Required tasks:
1. Using the oil price report, say whether each statement below agrees with it. Answer yes or no for each and quote the words that decide it: (a) Brent crude futures fell 51 cents to $84.24 a barrel. (b) WTI is heading for a weekly gain of 1.3%. (c) China's manufacturing activity grew at its fastest pace in six months.
2. According to the oil price report, how high is China aiming with its 2023 growth target?
3. Write what comes next in the oil price report, starting after its last sentence.

═══ Extract to read ═══

Brent crude futures slipped by 51 cents, or 0.6%, to $84.24 a
barrel by 1207 GMT. U.S. West Texas Intermediate (WTI) crude
futures were down 41 cents, or 0.5%, at $77.75.
Brent has risen about 1.3% this week while WTI is heading for a
gain of 1.9%.
"Those betting on higher oil prices are basking in the afterglow
of the positive macro data out of China," said PVM analyst
Stephen Brennock.
In China, activity in the services sector expanded at the
fastest pace in six months in February as the removal of tough
COVID-19 restrictions revived demand, a private sector survey
showed on Friday.
Manufacturing activity in China also grew last month, at the
fastest pace in more than a decade, reinforcing expectations of
a fuel demand recovery. China's seaborne imports of Russian oil
are set to hit a record high this month.
The world's top oil importer is becoming increasingly ambitious
with its 2023 growth target, aiming as high as 6%, sources
involved in policy discussions told Reuters this week.

═══ Dataset content ═══

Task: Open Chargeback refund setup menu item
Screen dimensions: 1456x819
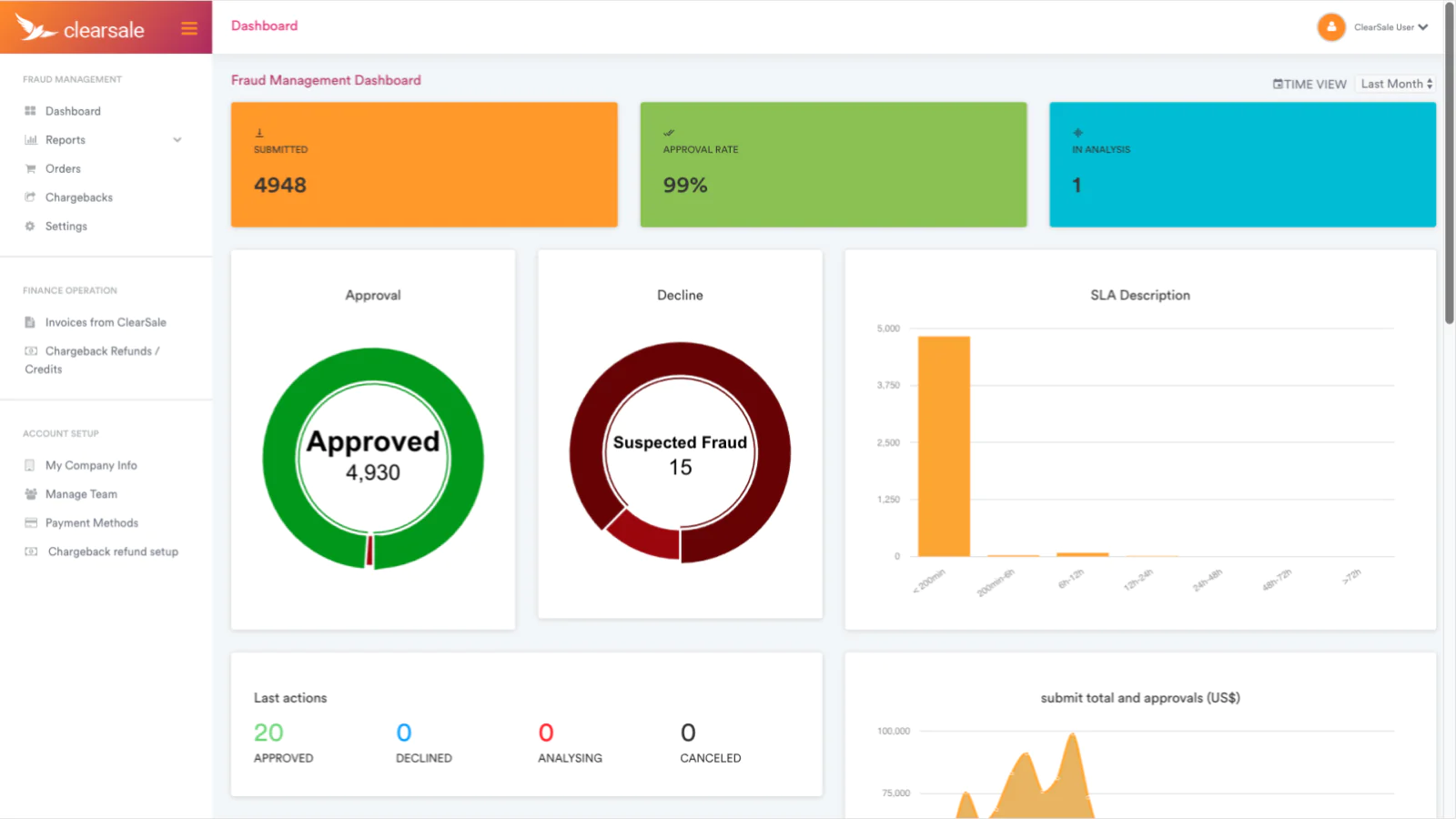Action: click(113, 551)
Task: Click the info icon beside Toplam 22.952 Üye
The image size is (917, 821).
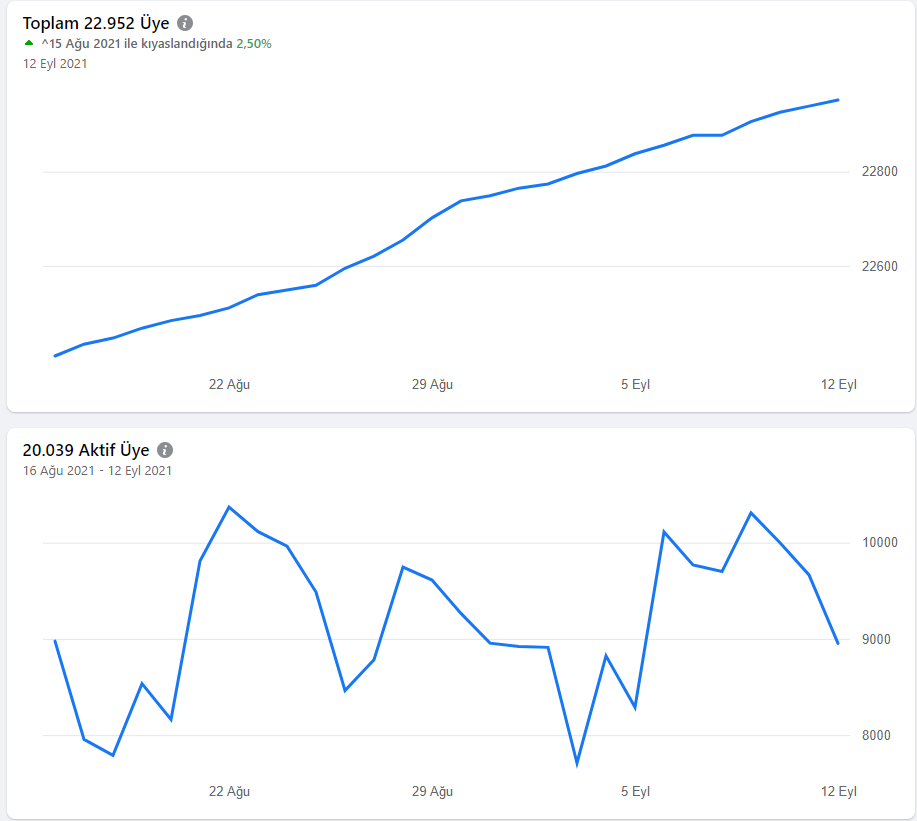Action: [185, 23]
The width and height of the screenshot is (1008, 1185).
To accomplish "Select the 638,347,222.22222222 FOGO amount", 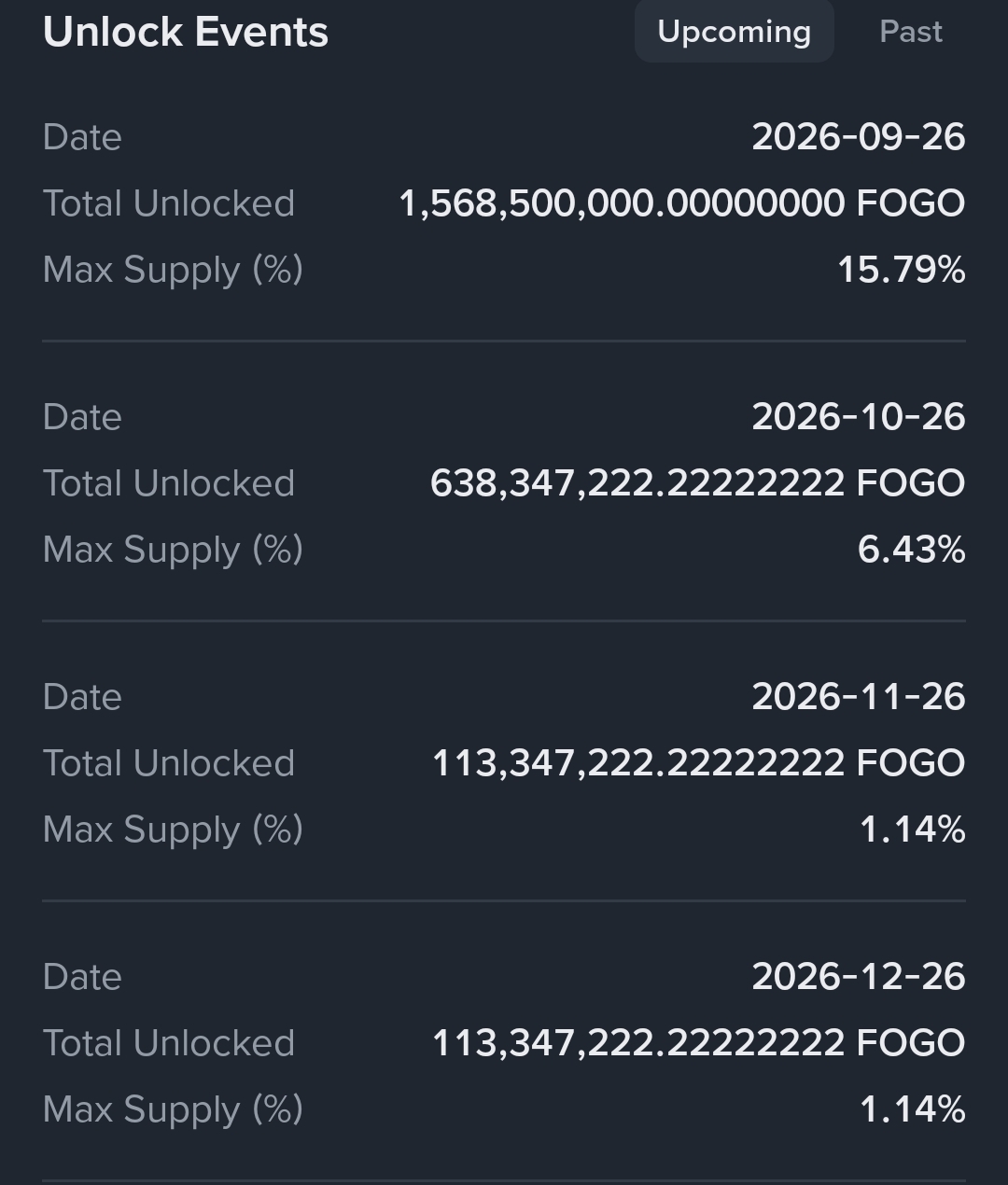I will tap(697, 483).
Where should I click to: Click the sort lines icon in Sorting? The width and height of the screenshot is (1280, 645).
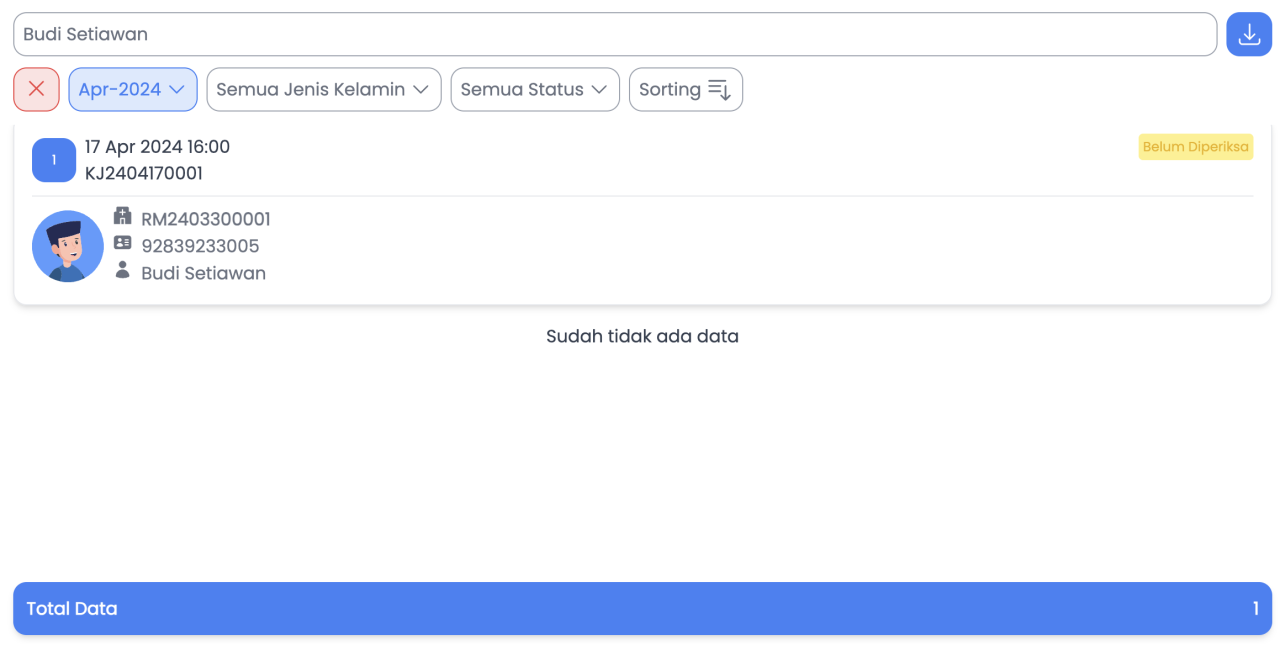pyautogui.click(x=719, y=89)
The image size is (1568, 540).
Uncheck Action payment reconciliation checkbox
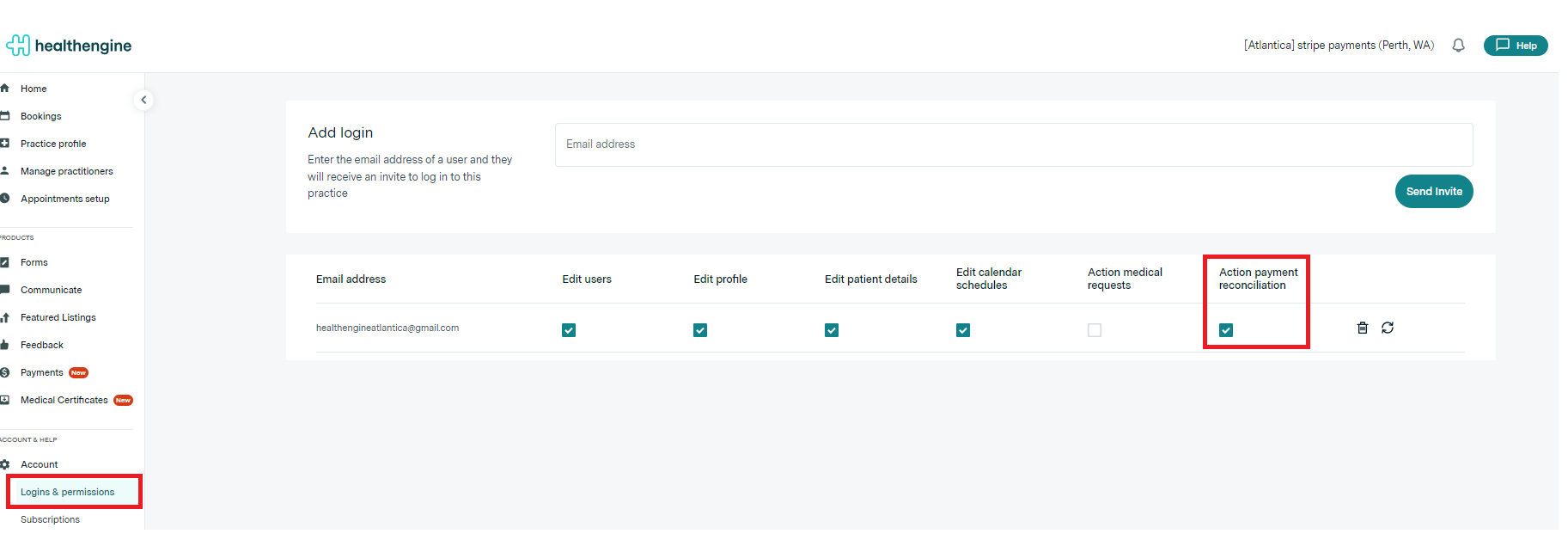click(1226, 330)
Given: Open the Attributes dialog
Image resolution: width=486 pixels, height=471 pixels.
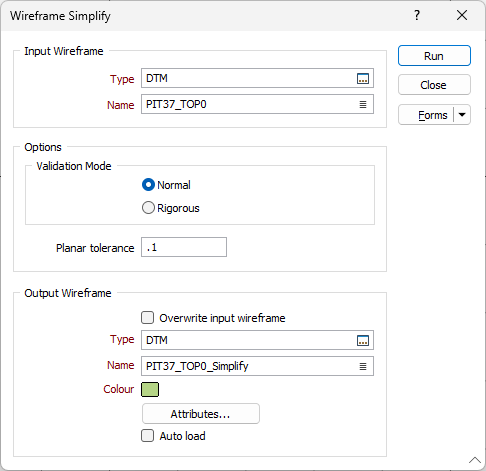Looking at the screenshot, I should 201,414.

═══

Responses in order:
1.
(a) Yes: "Brent crude futures slipped by 51 cents, or 0.6%, to $84.24 a barrel"
(b) No: "WTI is heading for a gain of 1.9%"
(c) No: "Manufacturing activity in China also grew last month, at the fastest pace in more than a decade"

2. As high as 6%.

3.
The market broadly shrugged off a 10th consecutive week of crude
stock builds in the United States, as record exports of U.S.
crude kept the increase smaller than in recent weeks.
Russia's plan to deepen oil export cuts in March also helped to
buoy prices.
Meanwhile, analysts polled by Reuters expect the dollar to
weaken in the next 12 months, which would make
dollar-denominated oil cheaper for holders of other currencies.
On the central bank front, hawkish signals continue to emanate
from the European Central Bank, with Governing Council member
Pierre Wunsch saying its key interest rate could climb as high
as 4% if underlying inflation remains high.